**EXERCISE AIM:** Edit the data below by replacing every "Given:" with "Instruction:" and keeping everything else the same.

**DATA ROWS:**
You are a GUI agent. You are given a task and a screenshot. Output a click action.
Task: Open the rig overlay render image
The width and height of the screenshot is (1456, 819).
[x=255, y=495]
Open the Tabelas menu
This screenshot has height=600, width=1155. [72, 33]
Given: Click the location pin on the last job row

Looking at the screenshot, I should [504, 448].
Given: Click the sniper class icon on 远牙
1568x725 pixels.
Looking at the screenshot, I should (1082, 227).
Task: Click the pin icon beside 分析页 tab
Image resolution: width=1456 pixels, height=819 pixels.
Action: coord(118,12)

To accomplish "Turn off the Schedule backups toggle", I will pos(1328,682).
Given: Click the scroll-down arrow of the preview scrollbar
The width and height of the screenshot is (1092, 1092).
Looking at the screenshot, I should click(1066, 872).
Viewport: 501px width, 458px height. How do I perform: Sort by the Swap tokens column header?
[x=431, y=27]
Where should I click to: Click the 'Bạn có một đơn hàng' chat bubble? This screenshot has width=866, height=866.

**FINISHED EXERCISE:**
You are a GUI agent. You are given a task and a screenshot. Output a click action.
Task: Open the rig overlay render image
The width and height of the screenshot is (1456, 819).
[x=255, y=495]
Open the Tabelas menu
This screenshot has height=600, width=1155. [72, 33]
Instruction: Click the location pin on the last job row

Looking at the screenshot, I should [504, 448].
Instruction: Click the sniper class icon on 远牙
1568x725 pixels.
Looking at the screenshot, I should (1082, 227).
Task: Click the pin icon beside 分析页 tab
Image resolution: width=1456 pixels, height=819 pixels.
Action: coord(118,12)

To accomplish "Turn off the Schedule backups toggle", I will pos(1328,682).
Instruction: Click the scroll-down arrow of the preview scrollbar
The width and height of the screenshot is (1092, 1092).
Looking at the screenshot, I should click(1066, 872).
Viewport: 501px width, 458px height. How do I perform: Sort by the Swap tokens column header?
[x=431, y=27]
Where should I click to: Click the 'Bạn có một đơn hàng' chat bubble? This screenshot has width=866, height=866.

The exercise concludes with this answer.